## Task details
List every line in the rows that contains the string "Select", matching its case exactly.

-- Recorded data start --

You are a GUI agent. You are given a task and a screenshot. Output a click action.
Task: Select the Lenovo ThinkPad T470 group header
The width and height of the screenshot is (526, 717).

-- Recorded data end --
-- Recorded data start --

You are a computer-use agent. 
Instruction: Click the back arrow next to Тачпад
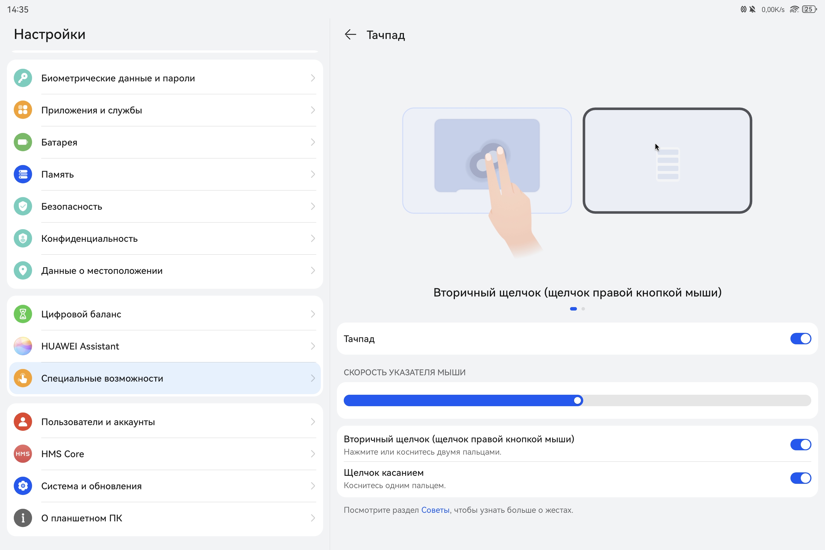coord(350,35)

-- Recorded data end --
-- Recorded data start --

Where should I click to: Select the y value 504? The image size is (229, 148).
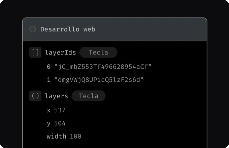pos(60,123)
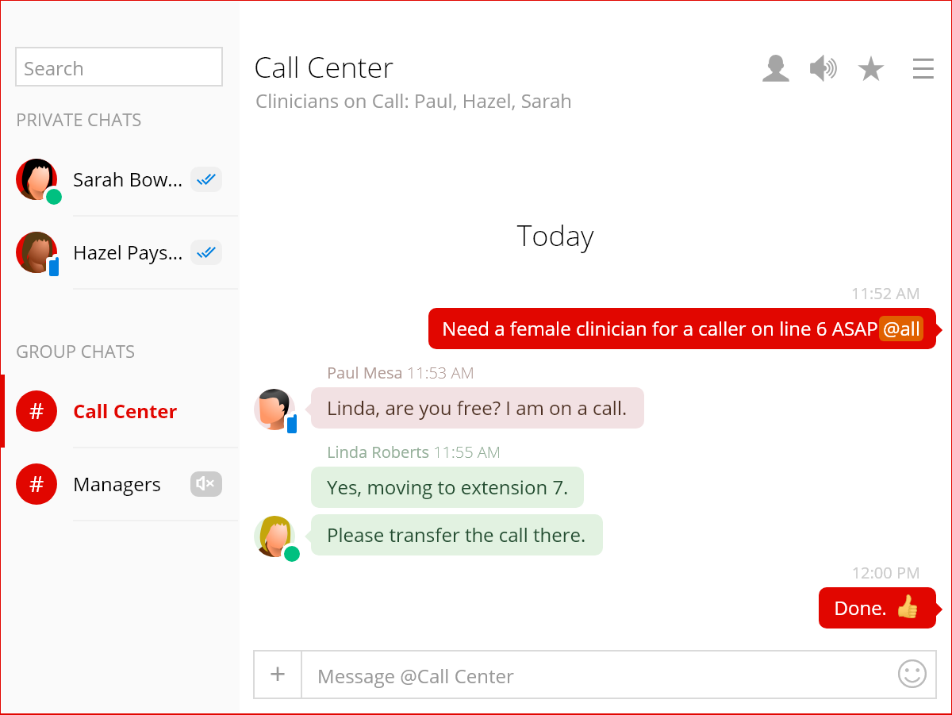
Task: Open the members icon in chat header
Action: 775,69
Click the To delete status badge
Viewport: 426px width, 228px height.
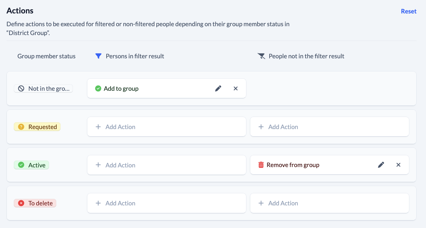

-- Recorded data end --

## Right answer
Task: Select the Lenovo ThinkPad T470 group header
Where should I click to: Select the y value 504? The image size is (229, 148).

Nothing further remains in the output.